A questão da governabilidade está, hoje, mais afeta à disposponibilidade de poderes, meios, alternativas e capacidades que um governo tem ou deveria ter para atender às demandas da sociedade. Parece não haver dúvidas de que as mudanças implicadas no processo de globalização, nas reformas liberais e nos impactos das novas tecnologias reduziram significativamente a capacidade dos governos de dar respostas satisfatórias às demandas da sociedade. Essas mudanças implicaram uma desestatização dos regimes políticos, no sentido de que o papel central do Estado na regulação social e econômica foi drasticamente reduzido e repassado para o mercado, para regulações intra-estatais e para regulações transestatais. Somando-se à desregulamentação estatal, empresas transnacionais e entidades e instituições não-governamentais assumem crescente papel de regulação social e econômica. Isso não significa, por si só, que o poder seja mais democrático e mais eficaz. Aparentemente, aumentaram os descontroles, as instabilidades e os problemas sem respostas e sem soluções. Essa é a principal causa da crise de governabilidade.

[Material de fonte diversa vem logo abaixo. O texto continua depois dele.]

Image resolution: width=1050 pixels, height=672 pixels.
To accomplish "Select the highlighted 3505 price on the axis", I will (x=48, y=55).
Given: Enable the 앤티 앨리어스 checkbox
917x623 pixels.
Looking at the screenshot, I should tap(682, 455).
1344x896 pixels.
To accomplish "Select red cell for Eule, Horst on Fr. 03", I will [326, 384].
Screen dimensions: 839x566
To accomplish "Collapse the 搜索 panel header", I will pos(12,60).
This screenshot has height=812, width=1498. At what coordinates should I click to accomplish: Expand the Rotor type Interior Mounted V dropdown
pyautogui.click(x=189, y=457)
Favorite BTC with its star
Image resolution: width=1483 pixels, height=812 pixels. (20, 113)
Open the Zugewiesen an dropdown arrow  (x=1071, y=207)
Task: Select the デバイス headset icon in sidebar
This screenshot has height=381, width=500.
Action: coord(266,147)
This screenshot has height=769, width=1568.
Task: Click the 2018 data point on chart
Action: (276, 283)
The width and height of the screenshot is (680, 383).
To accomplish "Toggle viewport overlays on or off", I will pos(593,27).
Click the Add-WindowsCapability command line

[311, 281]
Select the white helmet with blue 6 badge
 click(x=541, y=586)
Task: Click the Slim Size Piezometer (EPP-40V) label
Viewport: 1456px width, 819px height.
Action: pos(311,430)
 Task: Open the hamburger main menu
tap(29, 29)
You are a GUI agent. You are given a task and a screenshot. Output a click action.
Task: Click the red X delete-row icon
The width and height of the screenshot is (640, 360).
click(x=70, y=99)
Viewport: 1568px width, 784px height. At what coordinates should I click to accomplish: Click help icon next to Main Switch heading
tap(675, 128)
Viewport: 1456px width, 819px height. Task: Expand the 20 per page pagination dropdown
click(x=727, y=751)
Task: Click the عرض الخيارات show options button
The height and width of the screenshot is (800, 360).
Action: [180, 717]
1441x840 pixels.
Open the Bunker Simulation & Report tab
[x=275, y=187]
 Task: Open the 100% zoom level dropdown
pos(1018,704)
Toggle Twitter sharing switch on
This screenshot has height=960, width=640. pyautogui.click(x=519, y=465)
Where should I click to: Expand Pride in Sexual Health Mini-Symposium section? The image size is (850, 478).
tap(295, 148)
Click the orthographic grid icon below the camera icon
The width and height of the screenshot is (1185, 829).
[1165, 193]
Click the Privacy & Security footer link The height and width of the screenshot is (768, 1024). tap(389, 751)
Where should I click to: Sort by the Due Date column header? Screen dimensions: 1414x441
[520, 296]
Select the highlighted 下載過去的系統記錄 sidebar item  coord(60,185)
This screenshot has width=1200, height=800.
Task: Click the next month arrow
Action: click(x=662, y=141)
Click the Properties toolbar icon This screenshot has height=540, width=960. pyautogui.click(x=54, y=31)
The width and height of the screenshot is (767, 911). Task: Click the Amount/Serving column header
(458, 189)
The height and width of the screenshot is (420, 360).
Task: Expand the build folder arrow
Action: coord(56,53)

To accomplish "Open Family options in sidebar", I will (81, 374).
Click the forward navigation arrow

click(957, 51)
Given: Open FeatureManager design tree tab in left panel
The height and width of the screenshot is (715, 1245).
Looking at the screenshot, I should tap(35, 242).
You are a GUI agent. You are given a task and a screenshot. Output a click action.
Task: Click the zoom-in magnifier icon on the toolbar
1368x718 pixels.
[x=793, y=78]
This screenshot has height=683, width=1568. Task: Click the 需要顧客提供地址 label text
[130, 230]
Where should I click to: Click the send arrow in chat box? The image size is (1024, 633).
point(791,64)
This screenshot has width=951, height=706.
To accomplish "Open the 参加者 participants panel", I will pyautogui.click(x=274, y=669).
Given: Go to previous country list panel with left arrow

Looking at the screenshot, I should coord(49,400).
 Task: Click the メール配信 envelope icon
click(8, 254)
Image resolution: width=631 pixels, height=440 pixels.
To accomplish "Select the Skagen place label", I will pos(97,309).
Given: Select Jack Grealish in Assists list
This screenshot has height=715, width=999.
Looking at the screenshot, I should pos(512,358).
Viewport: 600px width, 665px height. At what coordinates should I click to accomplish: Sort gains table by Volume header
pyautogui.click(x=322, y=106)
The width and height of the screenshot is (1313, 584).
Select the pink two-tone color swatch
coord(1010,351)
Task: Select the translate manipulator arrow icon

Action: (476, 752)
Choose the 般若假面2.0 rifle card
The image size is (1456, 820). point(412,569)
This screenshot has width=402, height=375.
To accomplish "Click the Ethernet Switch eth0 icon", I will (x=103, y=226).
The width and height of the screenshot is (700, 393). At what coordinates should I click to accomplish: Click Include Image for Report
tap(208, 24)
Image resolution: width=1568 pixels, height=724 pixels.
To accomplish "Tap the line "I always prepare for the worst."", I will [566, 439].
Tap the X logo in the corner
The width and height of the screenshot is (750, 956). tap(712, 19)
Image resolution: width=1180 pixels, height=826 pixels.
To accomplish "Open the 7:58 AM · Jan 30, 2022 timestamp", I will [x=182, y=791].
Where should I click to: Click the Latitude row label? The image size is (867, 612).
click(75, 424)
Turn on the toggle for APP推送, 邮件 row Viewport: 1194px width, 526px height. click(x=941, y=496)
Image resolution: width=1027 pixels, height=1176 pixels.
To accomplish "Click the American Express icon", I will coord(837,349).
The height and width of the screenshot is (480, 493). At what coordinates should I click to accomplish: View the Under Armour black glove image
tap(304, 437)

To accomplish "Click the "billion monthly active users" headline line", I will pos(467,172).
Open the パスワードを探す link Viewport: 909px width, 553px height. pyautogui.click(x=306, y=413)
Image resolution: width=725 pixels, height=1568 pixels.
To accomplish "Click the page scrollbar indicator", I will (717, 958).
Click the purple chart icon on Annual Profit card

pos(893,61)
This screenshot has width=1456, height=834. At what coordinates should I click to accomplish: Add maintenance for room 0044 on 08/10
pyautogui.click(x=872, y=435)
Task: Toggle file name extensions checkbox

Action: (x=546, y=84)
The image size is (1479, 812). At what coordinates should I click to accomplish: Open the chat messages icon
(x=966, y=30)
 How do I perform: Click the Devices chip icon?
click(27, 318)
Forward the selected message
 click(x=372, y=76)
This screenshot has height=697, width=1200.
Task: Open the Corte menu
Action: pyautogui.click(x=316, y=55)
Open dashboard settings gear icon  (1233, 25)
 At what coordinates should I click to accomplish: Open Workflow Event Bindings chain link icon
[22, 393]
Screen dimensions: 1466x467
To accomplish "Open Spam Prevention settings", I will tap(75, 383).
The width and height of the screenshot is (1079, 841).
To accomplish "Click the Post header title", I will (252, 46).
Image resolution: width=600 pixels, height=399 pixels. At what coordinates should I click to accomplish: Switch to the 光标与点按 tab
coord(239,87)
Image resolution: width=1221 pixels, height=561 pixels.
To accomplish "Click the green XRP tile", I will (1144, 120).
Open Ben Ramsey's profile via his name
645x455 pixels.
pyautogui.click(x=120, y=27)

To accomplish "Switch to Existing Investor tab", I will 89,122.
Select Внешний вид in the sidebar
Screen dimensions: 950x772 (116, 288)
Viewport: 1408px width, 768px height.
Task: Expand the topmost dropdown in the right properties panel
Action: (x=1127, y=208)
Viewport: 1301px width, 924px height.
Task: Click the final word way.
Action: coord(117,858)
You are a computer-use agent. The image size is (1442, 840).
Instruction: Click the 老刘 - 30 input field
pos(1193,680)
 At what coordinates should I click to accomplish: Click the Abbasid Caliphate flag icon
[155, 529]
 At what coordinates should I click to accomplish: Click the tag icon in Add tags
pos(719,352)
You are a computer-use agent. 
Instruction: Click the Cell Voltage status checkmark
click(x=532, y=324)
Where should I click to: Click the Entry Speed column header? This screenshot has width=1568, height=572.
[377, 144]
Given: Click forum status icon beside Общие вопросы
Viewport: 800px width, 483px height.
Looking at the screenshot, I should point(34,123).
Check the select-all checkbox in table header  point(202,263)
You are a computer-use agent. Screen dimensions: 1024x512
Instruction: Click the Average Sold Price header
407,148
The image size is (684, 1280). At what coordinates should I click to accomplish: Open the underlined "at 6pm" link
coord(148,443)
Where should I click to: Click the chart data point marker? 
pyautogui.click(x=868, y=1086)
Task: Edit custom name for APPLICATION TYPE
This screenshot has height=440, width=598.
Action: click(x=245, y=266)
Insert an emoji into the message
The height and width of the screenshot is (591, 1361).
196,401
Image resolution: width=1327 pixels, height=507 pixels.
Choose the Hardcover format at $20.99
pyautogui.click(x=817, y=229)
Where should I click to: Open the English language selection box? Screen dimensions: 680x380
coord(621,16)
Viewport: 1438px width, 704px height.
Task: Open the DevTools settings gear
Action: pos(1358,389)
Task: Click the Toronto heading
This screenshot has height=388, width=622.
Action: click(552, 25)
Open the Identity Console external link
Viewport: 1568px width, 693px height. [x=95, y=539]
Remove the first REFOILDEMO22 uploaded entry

Diante da natureza estrutural desta crise, o Estado precisa assumir cada vez mais o papel de coordenação dos processos sociais, econômicos, políticos e culturais. Os governantes, por sua vez, devem ser ativos, mediadores, indutores e coordenadores. Somente assim a governabilidade compartilhada terá condições de imprimir direção e sentido aos processos. Caso os Estados e os governos não assumam essas funções, tanto podem aumentar os graus de anomia e as tendências caóticas quanto podem aumentar sistemas de regulações impostos pelas forças preponderantes do mercado.

Desta forma, no presente processo eleitoral, é conveniente que se discuta qual o modelo de governabilidade e de Estado a sociedade precisa. Ou que tipo de governabilidade é compatível com o nosso tempo. Nessa discussão devem estar implícitos, evidentemente, o modelo ou formas de relação do governo com a sociedade e a relação do governo com os múltiplos agentes das diversas atividades. A governabilidade e a eficácia governamental estão cada vez menos adstritas ao suporte de uma coalizão majoritária e cada vez mais vinculadas às capacidades de coordenação e de liderança de processos que o governante deve ter, dos quais participa um número mais abrangente de sujeitos e agentes.

Sem entrar num juízo de valor, é necessário constatar que a desestatização dos regimes políticos e a desregulamentação suscitada pelas reformas liberais constituíram movimentos que aliviaram o Legislativo de encargos e responsabilidades. Isto é, o Legislativo perdeu funções e prerrogativas. Se é verdade que o Legislativo mantém ainda parcela importante de poder, não deixa de sê-lo, também, que a implementação de mudanças e a eficácia governamental dependem menos dele. Se o Executivo deve comportar-se cada vez mais como coordenador de processos, o Legislativo deve comportar-se cada vez mais como um legitimador de consensos múltiplos, plurais e parciais produzidos pelos conflitos e convergências de agentes. Em suma, o Legislativo continua sendo o depositário da universalidade jurídica, mas perde funções de inferência na governabilidade ordinária ou normal.